Borrell’s address to the Association of Southeast Asian Nations came amid an escalating geopolitical crisis that began when US House Speaker Nancy Pelosi visited Taiwan despite repeated warnings from Beijing.
Beijing regards Taiwan, a self-governing island with 23 million residents, as a rogue province that will eventually be reunited with the mainland, by force if necessary.
EU officials have, until now, pointed to a Group of 7 statement Borrell signed on Wednesday as representative of Brussels’ position.
“There is no justification to use a visit as pretext for aggressive military activity in the Taiwan Strait. It is normal and routine for legislators from our countries to travel internationally,” read the statement from the foreign ministers of Canada, France, Germany, Italy, Japan, Britain, the US and the EU.
Privately, some EU officials expressed reluctance to get involved in a spat that they see only affecting Europe indirectly.
Borrell’s remarks on Friday closely mirrored the G7 statement, but also made clear that the EU “has a clear interest in the preservation of peace and the status quo in the Taiwan Strait”.
“That is why I encourage and support active progress in the Asean-led process towards an effective, substantive and legally binding code of conduct for this maritime area, respectful of the interests of third parties,” Borrell said.
Pelosi arrived in Taiwan on Tuesday night and met with officials, including Taiwanese President Tsai Ing-wen, before flying out on Wednesday afternoon. The stop was part of an Asian tour, including Malaysia, Japan and South Korea, and immediately drew the ire of Beijing, which had warned Pelosi against making the trip.

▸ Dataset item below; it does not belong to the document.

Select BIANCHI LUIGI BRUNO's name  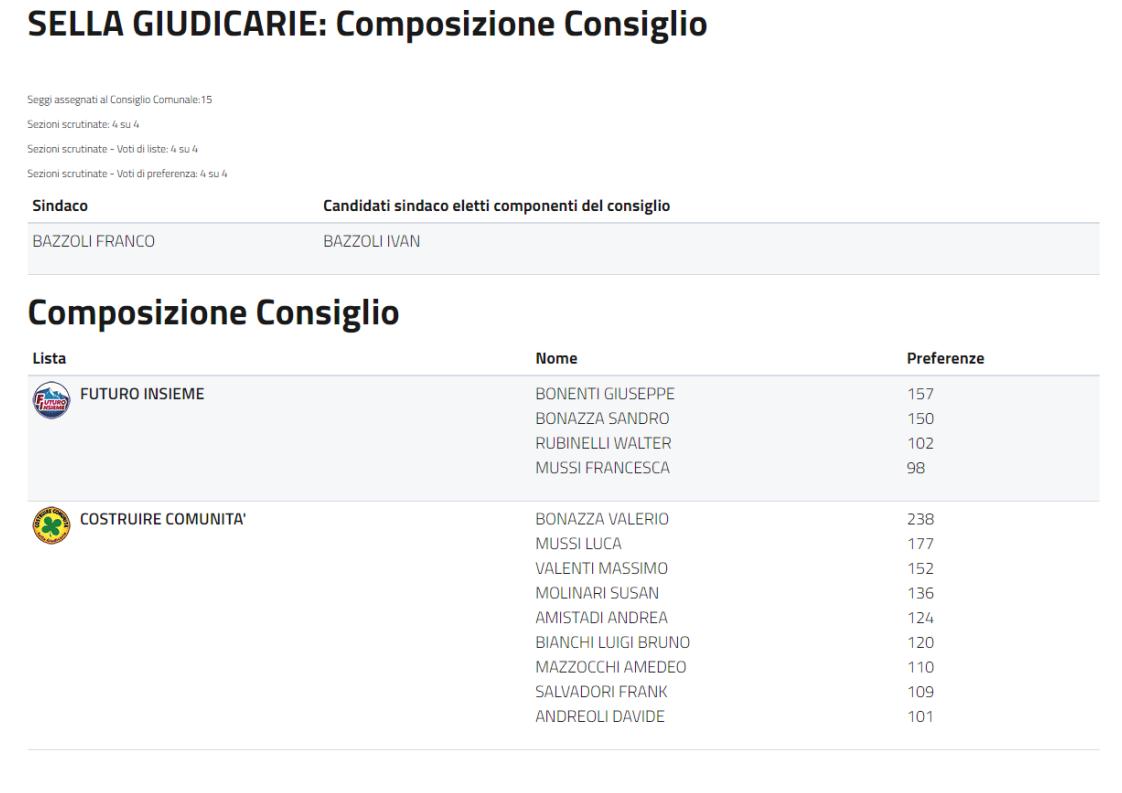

The People’s Liberation Army launched live military exercises at locations surrounding Taiwan on Thursday, and the exercises are expected to continue until Sunday.
It has fired ballistic missiles directly over Taiwan and sent drones over the airspace of Quemoy, Taiwan-controlled islands close to the mainland that are also known as the Kinmen.
“We observe an increased militarisation and destabilising actions. This threatens freedom of navigation and overflight and can affect international peace and security,” Borrell said.
The fallout in US-China relations continued on Friday, with Beijing imposing sanctions on Pelosi and her immediate family, and cancelling or postponing a series of dialogues with Washington.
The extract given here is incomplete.